- Teks Sumber
-------

Mubadalah.id– Keterwakilan perempuan dalam posisi kepemimpinan yang minim, bukan berarti perempuan tidak memiliki posisi sentral dalam demokrasi kita hari ini. Justru, perempuan dapat menjadi controller group bagi proses pemilu dan proses kepemimpinan ke depan.
Seperti yang dilakukan oleh jaringan Kongres Ulama Perempuan Indonesia (KUPI) pada 20 November 2023 kemarin. KUPI mengeluarkan 5 maklumat pemilu damai di Universitas Islam Negeri Syarif Hidayatullah Jakarta.
Maklumat politik KUPI bertajuk “Pemilu Bersih dan Bermartabat untuk Peradaban Berkeadilan”. Maklumat ini dihadiri oleh jaringan ulama perempuan di Indonesia baik dari jaringan pesantren, perguruan tinggi, komunitas, pemuda, akademisi, dan mahasiswa. Dalam maklumat politiknya, KUPI menekankan pada sistem demokrasi yang ma’ruf, sesuai dengan peraturan perundang-undangan, menjunjung tinggi akal sehat, dan memberi ketenangan rakyat.
Di sisi lain, maklumat KUPI juga menekankan bahwa dalam demokrasi kita, perempuan juga merupakan subjek penuh dalam membangun kehidupan bangsa dan negara. Perempuan selalu turut hadir dalam merawat tanah air, warga, dan negara.
KUPI juga mengingatkan kebebasan masyarakat sipil sebagai pilar penyangga bangsa dalam melakukan pembelaan terhadap masyarakat yang mengalami peminggiran dan kaum rentan. KUPI menyatakan komitmennya dalam mengawal proses demokrasi dalam hal ini juga pemilu yang sedang berlangsung.
Perempuan, Islam, dan Politik
Maklumat KUPI kemarin telah membuktikan bagaimana sebenarnya posisi perempuan muslim secara umum dan ulama perempuan secara khusus dalam proses demokrasi kita. KUPI telah mengembalikan dan membuka ruang posisi sentral untuk perempuan muslim dalam menjaga bangsa dan negara sebagaimana yang telah dilakukan oleh perempuan-perempuan muslim sebelumnya.

-------

- Tugas
Tolong tuliskan kembali bagian teks tentang maklumat pemilu KUPI, mulai dari "Seperti yang dilakukan" sampai "Syarif Hidayatullah Jakarta.", tanpa mengubah satu kata pun. Materi berikut terpisah dari teks di atas.

- Data yang Diberikan
-------

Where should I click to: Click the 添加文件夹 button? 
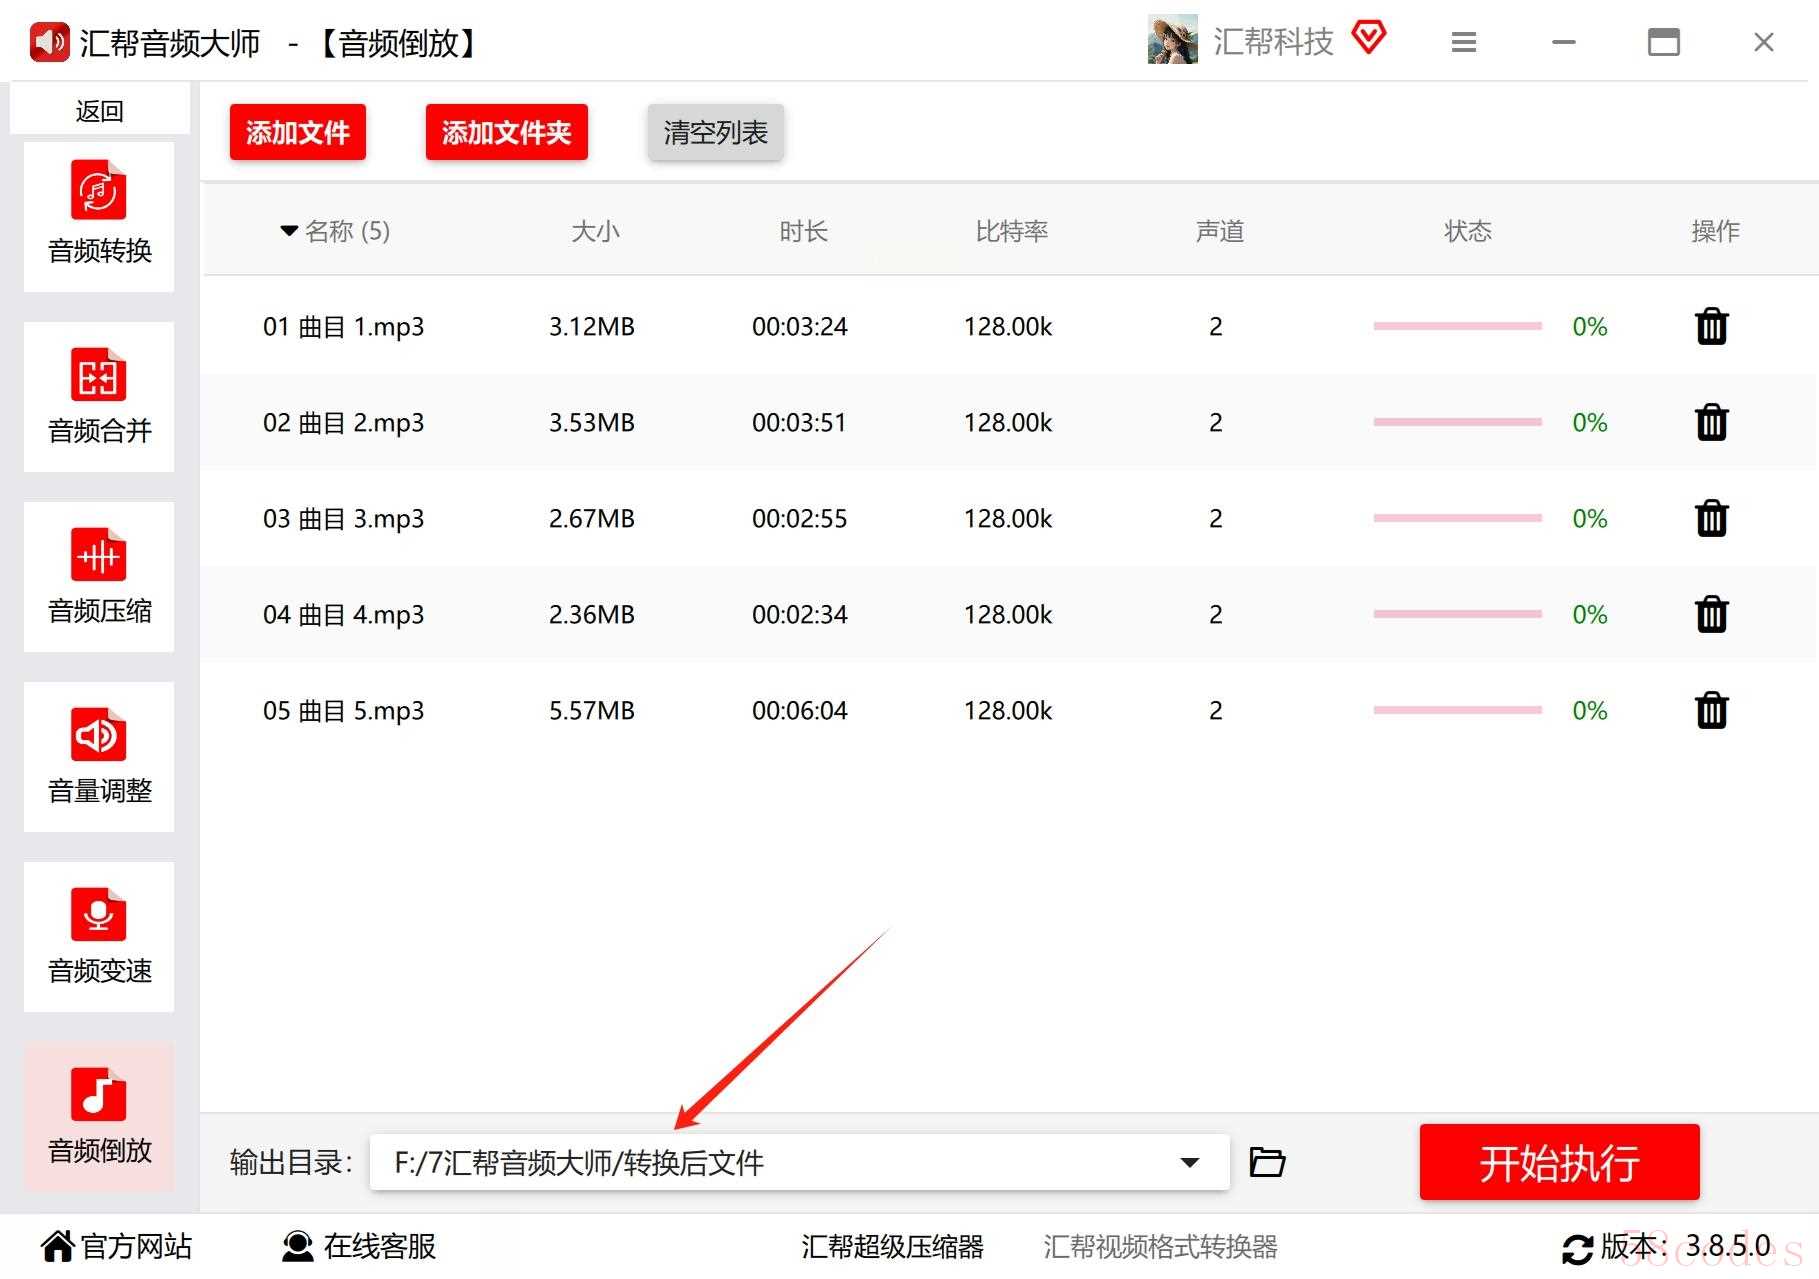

-------

- Hasil
Seperti yang dilakukan oleh jaringan Kongres Ulama Perempuan Indonesia (KUPI) pada 20 November 2023 kemarin. KUPI mengeluarkan 5 maklumat pemilu damai di Universitas Islam Negeri Syarif Hidayatullah Jakarta.